Rosebary Lake, May 18

Warm morning, dawning pink on the horizon. Bittern galunks for a mate, white throated sings of her sweet Canada, two Canada geese honk their way low over the water, woodpecker works for her breakfast, and the requisite grackles and red wings punctuate the marsh with their nasal trills. The morning choristers beyond these – too numerous to count.

Out of the tent before 5:30, the glow of daybreak inviting me to bear witness to her secrets, I am awake early, despite the grueling day that was yesterday, after which I was certain I’d sleep forever. A subtle sunrise, with no clouds to catch her, but still the pinks cast their nets over the water.

In bed last evening by 9:30, I suppose I did get my full 8 hours, except for those moments @1:30, when I woke for a drink of the stars- my first real opportunity of the week with our early bedtimes and the fullness of the moon.

A loon calls, the beat of wings overhead strums, two red squirrels chase one another through dry leaves, a dozen or so mosquitos alight. The sun now peeks her orange eye, just a glance over the edge.

Yesterday, we also rose early, about the same time as today and were on the water by 6, just as the sun made her appearance. Beginning the day in such tranquil beauty, we paddled where beaver and otter play. We saw none of the latter, but noted much evidence of their presence – scat on logs and burrows in banks. We spotted a few white-tailed deer in the marsh, the first I have encountered here. Though I have heard reports of moose swimming across this river, moose by the dozens in these stretches of water, we have not yet been graced by one. Who would guess that such a large creature could be so elusive? Size does not necessarily make for boldness, I suppose.

Perhaps they are here even now, in these woods over my shoulder. Certainly the evidence on this campsite, piles and piles of mooseberries, at least a half a dozen between our tents and the fire ring! would indicate that could be so.

Back to yesterday- we continued our morning paddle along the Nippissing through the marsh to where it intersected with Loontail Creek, then along that creek to the portage into Latour Creek, which narrowed as it wound its way to the end of its watery trail, which by this time was no more than a beaver run through the bog. The beaver run petered out such that we could not seem to make forward progress at all, and so we decided we surely must have missed the portage sign and turned back. Back to a point on the map where we took our bearings from an inland pond and an entering creek, we paddled, then turned back once again. For an hour we searched (crossing the same creek-spanning log 3 times) until back into the petered out run we pushed through, lining the boat near the end, and at last caught a glimpse of the portage sign.

That portage took us 3 hours (including several rest stops and a lunch break, where we cooled our feet and poured water over our heads, then laid back in the grass for a nap) The uphills and downhills tested our stamina and our strength. When we finally got all of our gear across, we were dreading the final 450 meter portage of the day, which we could see across the small Floating Heart Lake from where we sat. We were so very tired and expecting more of the same from that next portage – hills and muck – but fortunately for both our bodies and our spirits, it was straightforward, flat and dry! , for which we truly gave thanks. Landing on Rosebary, we opted for the first site we came to and crashed!, cooked a quick dinner on the backpacking stove for expediency, drank several mugs of rum and went straight to bed.
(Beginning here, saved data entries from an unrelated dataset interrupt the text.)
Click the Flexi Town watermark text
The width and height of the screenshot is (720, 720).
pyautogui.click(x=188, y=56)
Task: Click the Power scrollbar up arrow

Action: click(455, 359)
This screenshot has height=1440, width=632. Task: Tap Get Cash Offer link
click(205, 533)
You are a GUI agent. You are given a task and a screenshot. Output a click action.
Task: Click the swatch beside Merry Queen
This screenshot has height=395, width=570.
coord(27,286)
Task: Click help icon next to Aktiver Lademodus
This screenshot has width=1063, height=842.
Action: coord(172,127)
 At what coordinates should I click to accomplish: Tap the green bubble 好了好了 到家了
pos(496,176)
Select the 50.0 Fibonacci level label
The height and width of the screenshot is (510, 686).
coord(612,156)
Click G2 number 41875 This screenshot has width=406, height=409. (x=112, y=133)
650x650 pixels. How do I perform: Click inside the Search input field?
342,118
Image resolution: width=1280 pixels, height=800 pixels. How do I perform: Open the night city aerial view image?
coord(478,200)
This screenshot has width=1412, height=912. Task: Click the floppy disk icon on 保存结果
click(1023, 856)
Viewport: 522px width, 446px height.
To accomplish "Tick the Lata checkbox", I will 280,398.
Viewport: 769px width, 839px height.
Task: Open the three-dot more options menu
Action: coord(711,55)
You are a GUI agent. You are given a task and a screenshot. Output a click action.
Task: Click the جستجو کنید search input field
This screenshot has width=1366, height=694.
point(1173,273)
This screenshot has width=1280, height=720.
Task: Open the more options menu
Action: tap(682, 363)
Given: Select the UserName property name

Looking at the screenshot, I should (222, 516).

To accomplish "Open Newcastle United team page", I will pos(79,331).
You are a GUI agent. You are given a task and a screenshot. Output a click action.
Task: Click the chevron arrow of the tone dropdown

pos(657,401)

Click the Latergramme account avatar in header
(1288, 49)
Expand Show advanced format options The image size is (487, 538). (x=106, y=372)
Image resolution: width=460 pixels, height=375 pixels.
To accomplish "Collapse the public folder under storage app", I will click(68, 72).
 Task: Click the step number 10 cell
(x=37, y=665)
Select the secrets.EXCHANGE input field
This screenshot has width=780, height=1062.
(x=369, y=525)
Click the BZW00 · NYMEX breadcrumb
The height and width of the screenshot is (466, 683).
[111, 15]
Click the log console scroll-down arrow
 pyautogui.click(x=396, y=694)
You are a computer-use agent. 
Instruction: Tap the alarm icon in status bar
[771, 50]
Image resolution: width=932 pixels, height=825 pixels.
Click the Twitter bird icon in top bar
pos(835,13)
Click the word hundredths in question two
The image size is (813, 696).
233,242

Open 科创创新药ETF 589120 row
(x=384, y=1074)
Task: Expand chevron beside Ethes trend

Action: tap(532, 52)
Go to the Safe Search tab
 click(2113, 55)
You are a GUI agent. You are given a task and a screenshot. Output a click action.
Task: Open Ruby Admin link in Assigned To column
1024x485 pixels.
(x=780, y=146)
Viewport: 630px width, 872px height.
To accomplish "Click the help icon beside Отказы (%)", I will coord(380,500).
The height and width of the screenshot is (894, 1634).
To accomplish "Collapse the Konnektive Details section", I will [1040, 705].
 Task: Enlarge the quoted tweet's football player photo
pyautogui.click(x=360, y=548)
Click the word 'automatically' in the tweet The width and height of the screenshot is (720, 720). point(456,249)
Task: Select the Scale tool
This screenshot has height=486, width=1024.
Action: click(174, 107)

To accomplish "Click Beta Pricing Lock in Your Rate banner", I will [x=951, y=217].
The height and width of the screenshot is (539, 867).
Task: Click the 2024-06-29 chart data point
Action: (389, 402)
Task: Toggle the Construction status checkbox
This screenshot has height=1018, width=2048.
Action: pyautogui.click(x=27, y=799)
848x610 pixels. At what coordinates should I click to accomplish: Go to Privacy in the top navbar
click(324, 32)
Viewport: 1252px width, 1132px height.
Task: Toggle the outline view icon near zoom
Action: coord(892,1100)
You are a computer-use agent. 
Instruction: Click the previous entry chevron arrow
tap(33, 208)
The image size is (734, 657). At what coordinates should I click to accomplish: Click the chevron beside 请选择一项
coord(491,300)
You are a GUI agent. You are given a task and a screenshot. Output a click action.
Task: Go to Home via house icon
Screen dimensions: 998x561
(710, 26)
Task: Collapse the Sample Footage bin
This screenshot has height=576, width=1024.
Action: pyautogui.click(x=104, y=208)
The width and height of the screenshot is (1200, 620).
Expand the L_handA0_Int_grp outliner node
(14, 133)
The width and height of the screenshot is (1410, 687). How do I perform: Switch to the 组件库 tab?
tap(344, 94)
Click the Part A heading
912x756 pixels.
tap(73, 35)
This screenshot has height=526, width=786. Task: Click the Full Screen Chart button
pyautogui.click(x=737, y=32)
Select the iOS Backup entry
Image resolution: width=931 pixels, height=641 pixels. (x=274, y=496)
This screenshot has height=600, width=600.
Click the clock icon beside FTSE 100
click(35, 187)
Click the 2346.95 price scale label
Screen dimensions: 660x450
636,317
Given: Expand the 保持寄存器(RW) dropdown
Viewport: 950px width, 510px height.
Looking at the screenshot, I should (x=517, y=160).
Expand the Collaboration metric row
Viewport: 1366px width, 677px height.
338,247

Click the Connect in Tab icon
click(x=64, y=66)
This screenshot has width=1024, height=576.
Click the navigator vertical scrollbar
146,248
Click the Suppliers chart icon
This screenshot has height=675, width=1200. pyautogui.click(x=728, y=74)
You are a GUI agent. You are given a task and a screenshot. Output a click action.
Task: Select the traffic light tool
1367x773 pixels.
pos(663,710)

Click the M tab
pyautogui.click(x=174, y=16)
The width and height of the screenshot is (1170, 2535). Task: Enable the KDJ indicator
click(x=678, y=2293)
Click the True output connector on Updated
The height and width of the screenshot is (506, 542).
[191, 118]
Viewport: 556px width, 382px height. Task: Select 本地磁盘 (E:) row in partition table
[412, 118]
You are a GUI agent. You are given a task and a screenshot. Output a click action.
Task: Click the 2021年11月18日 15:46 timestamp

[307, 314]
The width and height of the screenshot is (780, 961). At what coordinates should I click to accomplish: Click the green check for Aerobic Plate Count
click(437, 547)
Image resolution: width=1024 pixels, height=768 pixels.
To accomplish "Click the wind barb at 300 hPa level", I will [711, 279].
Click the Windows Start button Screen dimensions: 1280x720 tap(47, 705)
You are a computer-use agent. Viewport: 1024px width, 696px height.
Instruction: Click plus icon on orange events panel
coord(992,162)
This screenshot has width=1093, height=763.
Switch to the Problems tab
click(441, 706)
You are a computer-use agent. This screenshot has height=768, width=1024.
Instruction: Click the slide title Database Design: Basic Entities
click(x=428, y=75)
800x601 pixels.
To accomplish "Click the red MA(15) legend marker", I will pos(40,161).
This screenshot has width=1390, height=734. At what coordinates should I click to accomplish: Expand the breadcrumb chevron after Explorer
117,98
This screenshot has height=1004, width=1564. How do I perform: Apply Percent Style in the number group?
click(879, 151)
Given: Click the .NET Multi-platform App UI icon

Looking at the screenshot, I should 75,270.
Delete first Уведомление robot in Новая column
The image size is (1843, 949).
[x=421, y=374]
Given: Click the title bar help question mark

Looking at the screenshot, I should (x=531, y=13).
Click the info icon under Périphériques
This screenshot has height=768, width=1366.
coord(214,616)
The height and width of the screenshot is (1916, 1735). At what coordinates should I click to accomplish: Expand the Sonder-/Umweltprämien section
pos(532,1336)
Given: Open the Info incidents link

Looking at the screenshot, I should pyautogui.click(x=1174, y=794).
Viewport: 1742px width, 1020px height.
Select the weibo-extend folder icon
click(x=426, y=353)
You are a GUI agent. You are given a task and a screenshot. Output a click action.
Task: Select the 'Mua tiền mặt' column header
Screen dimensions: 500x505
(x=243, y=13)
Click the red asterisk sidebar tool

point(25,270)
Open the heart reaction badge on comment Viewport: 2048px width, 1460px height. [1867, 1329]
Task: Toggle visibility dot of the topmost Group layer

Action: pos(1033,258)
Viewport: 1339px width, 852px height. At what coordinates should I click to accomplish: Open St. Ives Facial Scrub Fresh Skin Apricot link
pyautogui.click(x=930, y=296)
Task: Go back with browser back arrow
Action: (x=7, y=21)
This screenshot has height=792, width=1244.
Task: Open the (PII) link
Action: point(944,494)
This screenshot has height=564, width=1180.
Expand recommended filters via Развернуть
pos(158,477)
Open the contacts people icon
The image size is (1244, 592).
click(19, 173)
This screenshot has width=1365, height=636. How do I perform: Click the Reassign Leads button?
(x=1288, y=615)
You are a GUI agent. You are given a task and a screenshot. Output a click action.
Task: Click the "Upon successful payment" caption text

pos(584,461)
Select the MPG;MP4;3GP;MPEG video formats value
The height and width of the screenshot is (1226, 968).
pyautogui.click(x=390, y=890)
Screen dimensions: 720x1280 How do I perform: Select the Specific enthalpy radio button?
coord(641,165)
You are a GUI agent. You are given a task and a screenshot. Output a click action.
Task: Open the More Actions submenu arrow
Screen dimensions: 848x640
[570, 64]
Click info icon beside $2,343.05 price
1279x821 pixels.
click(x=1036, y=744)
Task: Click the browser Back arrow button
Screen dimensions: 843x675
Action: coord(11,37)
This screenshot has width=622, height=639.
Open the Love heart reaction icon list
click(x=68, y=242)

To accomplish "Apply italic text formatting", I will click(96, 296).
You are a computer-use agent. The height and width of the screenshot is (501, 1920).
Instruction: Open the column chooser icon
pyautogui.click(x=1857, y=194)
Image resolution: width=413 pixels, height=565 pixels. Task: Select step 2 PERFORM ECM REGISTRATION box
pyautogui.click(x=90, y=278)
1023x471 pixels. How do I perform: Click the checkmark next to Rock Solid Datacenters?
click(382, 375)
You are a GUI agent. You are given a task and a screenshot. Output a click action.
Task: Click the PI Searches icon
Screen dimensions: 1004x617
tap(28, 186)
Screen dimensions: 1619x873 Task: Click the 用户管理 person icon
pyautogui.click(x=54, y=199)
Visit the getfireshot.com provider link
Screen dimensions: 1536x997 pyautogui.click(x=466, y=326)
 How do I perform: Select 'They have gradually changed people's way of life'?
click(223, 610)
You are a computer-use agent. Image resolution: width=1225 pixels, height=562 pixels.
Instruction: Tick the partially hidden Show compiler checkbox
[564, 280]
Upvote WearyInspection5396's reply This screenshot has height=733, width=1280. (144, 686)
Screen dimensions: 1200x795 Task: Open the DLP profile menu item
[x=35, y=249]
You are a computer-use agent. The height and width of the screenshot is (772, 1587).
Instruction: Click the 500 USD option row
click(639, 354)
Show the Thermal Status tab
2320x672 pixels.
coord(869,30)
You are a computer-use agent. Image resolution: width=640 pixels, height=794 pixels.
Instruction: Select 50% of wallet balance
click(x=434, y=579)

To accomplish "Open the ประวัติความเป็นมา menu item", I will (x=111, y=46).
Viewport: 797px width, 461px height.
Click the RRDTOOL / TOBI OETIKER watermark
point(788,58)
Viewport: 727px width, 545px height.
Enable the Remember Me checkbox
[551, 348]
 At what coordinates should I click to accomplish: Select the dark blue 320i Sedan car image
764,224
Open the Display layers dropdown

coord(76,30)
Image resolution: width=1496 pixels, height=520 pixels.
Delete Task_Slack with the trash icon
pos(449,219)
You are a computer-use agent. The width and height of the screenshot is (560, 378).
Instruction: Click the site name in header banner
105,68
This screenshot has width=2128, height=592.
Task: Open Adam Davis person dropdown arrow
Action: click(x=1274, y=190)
I have just made a trip to the box on this site, upon which we landed as if shipwrecked, as if it was a miraculous desert island and not at all the ‘poor site’ we had been warned that it was. Perhaps because of its reputation, folks have largely abandoned its use altogether, for the trillium grow in abundance amongst the trout lily and viburnum surrounding the box. So spectacular is such small beauty, and so easily overlooked in search of the grandiose. (such as those elusive moose)

Later, early afternoon, at the end of the portage around the falls from Tim River to Tim Lake.

The wind gusts are phenomenal here and so we are waiting, perhaps for even a few hours until the (hopefully) quiet waters of late day, before crossing this shallow bay whipped up by those blasts. Who knows, perhaps we will be taking a midnight paddle from here. That full moon I bemoaned earlier in the week could be our friend now.

The morning’s paddle up the Tim River was breathtaking, with light and shadow taking turns on the hillsides like children at play, illuminating the fresh green and yellow leaves of spring’s awakening. The marsh at their feet was alive with color as well. Two Bull Moose, munching along the shoreline right next to our site as we paddled away from camp, added to the magic of the morning.

Except for this wind!!, which made of a leisurely up river paddle a significant physical chore, such that even before we arrived at this end of the portage trail, it had stressed our weary bodies. Each day, except the layover day on Grass lake, has had its challenges.

The first of the boats, with which we have been waiting out this afternoon blow, has made passage across the windswept bay. I am less confident after watching them cross than before they did so. The second boat, a solo, paddled by the man, a strong experienced paddler, with whom we shared the campsite 2 nights ago, has just set out across the bay too. He has been blown off the course he suggested he would take, and has had to tuck in behind some tufts of marshgrass. The clouds on the western horizon look ominous now, which is no real surprise, given the strength of these winds. We shall continue to wait.

I have moved over the lip of land at the water’s edge to the other side of a logjam dam, where the water flows and cascades over the rocks. Here there is no wind at all. As I lie back, I can watch the clouds flow overhead, cascading in a way too, I suppose. I wonder what is behind them that has made them build up to crash over the edge so.

Though I am protected here, I can see, across the falls, the grasses lying down almost horizontally in the wind. Still, I can relax here without monitoring and fretting quite as much. Deirdre has lay down in the canoe for a nap.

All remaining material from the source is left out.